Text for analysis |
|---|

Goals and Objectives of the Graduate Programs
The Department of Chemical and Biomolecular Engineering at Ohio University offers programs leading to the M.S. and Ph.D. degrees. The fundamental goal of the program is to develop the professional - not only a researcher possessing knowledge about techniques and findings in an area of specialization, but also an engineer well versed in the application of the scientific method to a variety of problems.
Major research efforts are underway in:
- Bioengineering (biocorrosion, bioseparations, cell adhesion, drug delivery, biophysical sensors)
- Energy and the Environment (air pollution control, air pollution modeling and monitoring, alternative fuels, coal conversion, corrosion, fuel cell technology, multiphase flow)
- Materials (corrosion, nanofiber composites, advanced carbon composites, thin film semiconductors)
Graduates of these programs enter occupations in the chemical and petroleum industries, in state and federal laboratories and regulatory agencies, and in academic settings. Also, graduates have used their base of knowledge in chemical engineering to pursue studies in law, business, and medicine.

|---|

Pixel coordinate grounding data:

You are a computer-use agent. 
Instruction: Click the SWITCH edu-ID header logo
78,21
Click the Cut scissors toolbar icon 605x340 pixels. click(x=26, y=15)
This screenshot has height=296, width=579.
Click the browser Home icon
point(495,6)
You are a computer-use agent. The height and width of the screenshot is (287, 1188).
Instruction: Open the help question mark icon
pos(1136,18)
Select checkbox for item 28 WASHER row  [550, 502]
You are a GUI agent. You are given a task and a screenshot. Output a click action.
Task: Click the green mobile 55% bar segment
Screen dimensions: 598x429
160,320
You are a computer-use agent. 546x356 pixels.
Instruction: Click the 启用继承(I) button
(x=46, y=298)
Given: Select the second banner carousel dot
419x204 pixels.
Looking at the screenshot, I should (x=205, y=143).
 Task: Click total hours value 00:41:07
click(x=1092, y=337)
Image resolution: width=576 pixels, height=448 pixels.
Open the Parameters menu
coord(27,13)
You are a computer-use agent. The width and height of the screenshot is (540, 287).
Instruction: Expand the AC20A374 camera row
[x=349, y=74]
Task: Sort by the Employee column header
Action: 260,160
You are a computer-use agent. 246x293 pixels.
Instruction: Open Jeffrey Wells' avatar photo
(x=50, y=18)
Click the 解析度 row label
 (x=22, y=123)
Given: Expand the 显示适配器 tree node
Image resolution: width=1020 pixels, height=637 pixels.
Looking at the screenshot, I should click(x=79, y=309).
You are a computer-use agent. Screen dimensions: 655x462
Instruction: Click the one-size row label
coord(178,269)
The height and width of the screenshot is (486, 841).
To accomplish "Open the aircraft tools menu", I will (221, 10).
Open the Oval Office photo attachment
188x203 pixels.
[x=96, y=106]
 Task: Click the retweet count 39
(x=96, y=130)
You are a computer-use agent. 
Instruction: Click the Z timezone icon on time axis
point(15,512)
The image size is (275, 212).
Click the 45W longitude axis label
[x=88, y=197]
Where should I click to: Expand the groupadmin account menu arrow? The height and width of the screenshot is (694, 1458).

|---|

Exercise 1 | Which degrees does the department offer, according to the graduate program overview?
Exercise 2 | Continue the graduate program overview, beginning after its final sentence.

Output 1 | The M.S. and Ph.D. degrees.

Output 2 |
One of the department's greatest strengths lies in the close personal relationships that develop between the students and faculty. The approximately 3:1 ratio of students to faculty, as well as the small-town setting of the University, promotes an informal atmosphere, and it is common to find students and faculty gathering at sporting, social, and cultural events.
The department recognizes the growing interdisciplinary nature of chemical engineering research and maintains close ties with faculty in other science and engineering disciplines. This is accomplished both informally, through projects of mutual interest, and formally, through such programs as the Condensed Matter and Surface Science Program, a multidisciplinary effort with the departments of chemistry, physics, electrical and computer engineering, and mechanical engineering. Through programs such as these, students are able to considerably broaden their experience.